Give back exactly the line containing "Given: Click the" and all that follow it in the data below, with the pictures left out.

=-=-=

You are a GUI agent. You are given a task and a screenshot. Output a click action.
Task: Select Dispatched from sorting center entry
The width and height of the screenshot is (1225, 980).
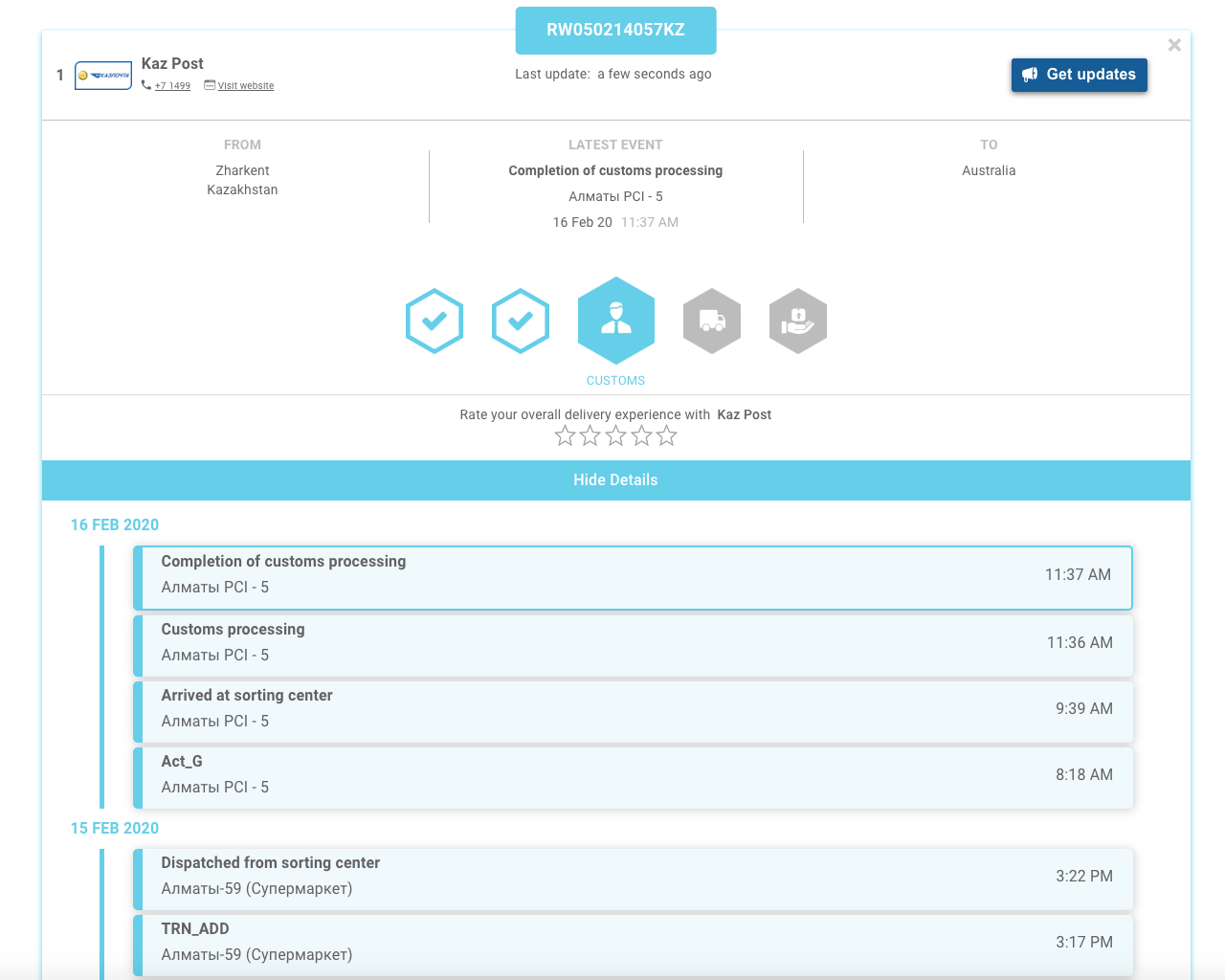pos(633,879)
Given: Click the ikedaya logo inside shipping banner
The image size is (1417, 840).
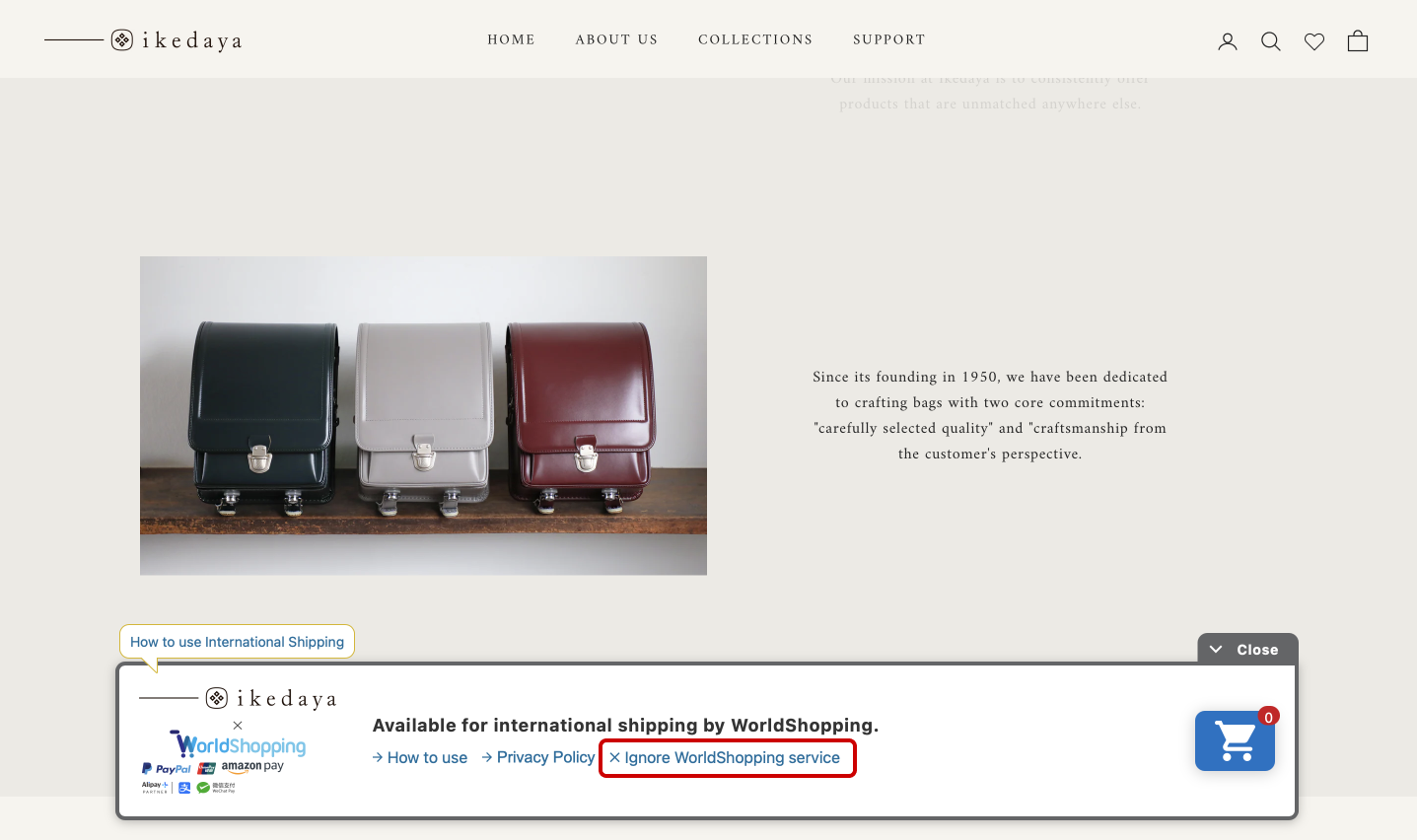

=-=-=

= SOLUTION TO THIS PROBLEM =
Given: Click the ikedaya logo inside shipping banner
The image size is (1417, 840).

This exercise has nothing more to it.